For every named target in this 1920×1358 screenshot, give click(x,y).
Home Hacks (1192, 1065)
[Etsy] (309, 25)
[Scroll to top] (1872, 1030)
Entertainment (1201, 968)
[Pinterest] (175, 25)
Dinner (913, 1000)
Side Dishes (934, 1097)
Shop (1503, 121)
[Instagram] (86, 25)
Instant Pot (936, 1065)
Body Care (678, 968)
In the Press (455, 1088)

What this task involves:
The response should consist only of the lines running from the one that contains "[Etsy] (309, 25)" through the end of the material, repeated exactly.

Written solution:
[Etsy] (309, 25)
[Scroll to top] (1872, 1030)
Entertainment (1201, 968)
[Pinterest] (175, 25)
Dinner (913, 1000)
Side Dishes (934, 1097)
Shop (1503, 121)
[Instagram] (86, 25)
Instant Pot (936, 1065)
Body Care (678, 968)
In the Press (455, 1088)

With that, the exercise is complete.